Vice President Yemi Osinbajo has advised Nigeria’s military and other security forces to adopt smart ways of battling bandits and terrorists ravaging the country, challenging Course 30 participants of the National Defence College (NDC) to be innovative in developing national security and defence strategy to tackle worsening insecurity.
Mr Osinbajo made the call at the college’s 30th anniversary and Course 30 graduation dinner and award on Tuesday in Abuja.
He was represented by the special adviser to President Muhammadu Buhari on economic matters, Adeyemi Dipeolu.
The vice president noted that security was a societal responsibility that could only be achieved in unison with a diverse range of state and civil society actors.
He urged the military and other security agencies to recognise the regional, continental and international ramifications of the threats facing nations in developing security and defence strategies.
“You must embrace smart ways of managing society in a pervasively digital universe as contemporary technologies have introduced new levels of complexity to an already challenging security environment,” said Mr Osinbajo.
He added, “Technological revolution in the present era also avails you of a broad range of tools with which you can protect our vital interests and safeguard our people. You must be relentlessly innovative in exploiting these options.”
He, however, advised them to be sensitive to the needs and demands of the people who “are the primary reference of national security as the spear and shield of our nation.”
Mr Osinbajo observed that the world had moved from the erstwhile exclusive approach to security management wherein the military and security agencies were thought to be the exclusive custodians of security.
He also mentioned that society’s approach to security management had become the primary governing principle of national security governance.
Mr Osinbajo urged international participants to be proud alumni of the college and to maintain the bonds they had made and continue to support Nigeria’s efforts at maintaining peace and security.
“I have no doubt that you have come to fully appreciate this activity and security management in furtherance of the whole of society doctrine. It is clear that you must also embrace the role that women play in contemporary security management and give meaning to it in your future engagements,” he told the graduands. “In this regard, I am glad that this institution has consistently given female participants equal opportunity to participate in this highly rewarding strategic leadership training.”

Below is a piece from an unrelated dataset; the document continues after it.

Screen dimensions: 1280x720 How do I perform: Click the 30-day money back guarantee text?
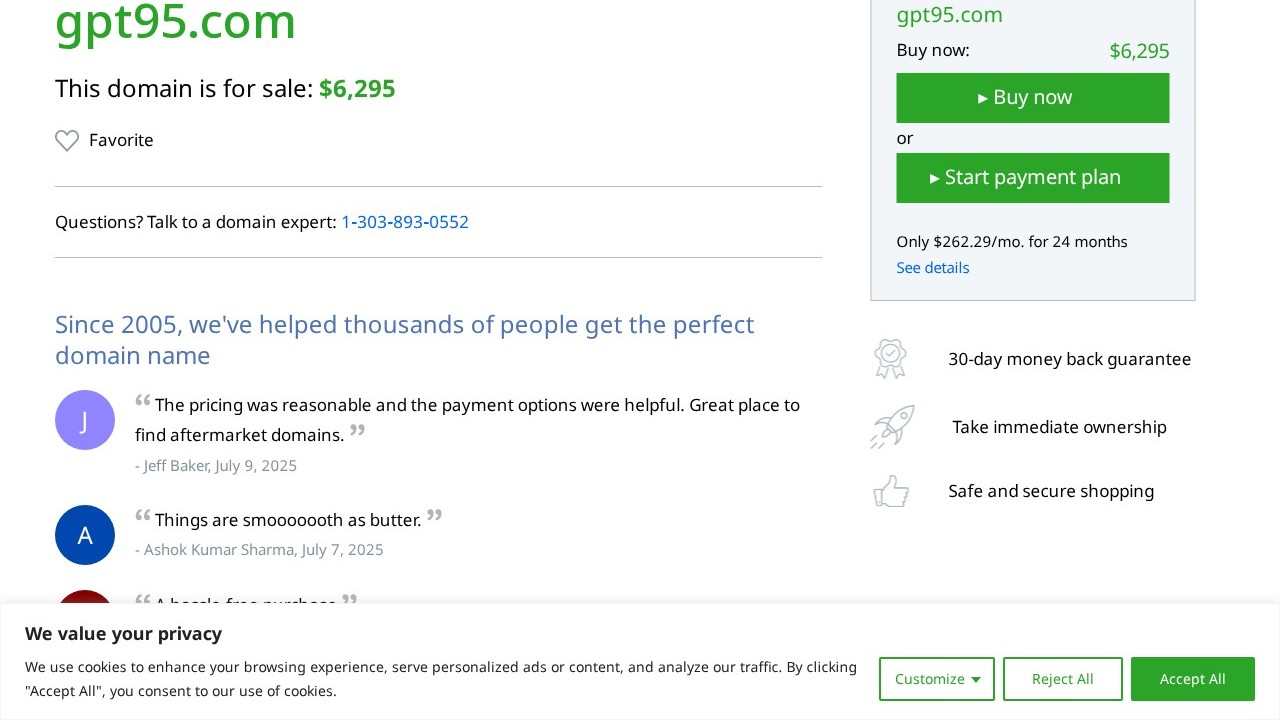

He further explained that “our defence cooperation with friendly nations in Africa and the world has been mutually beneficial,” recognising “all the foreign dignitaries and international participants here and convey our appreciation for your association with Nigeria and the NDC.”
In his remarks, NDC commandant Murtala Bashir, said the celebration of the 30th set of graduates since establishment in 1992 was a milestone in the college’s history.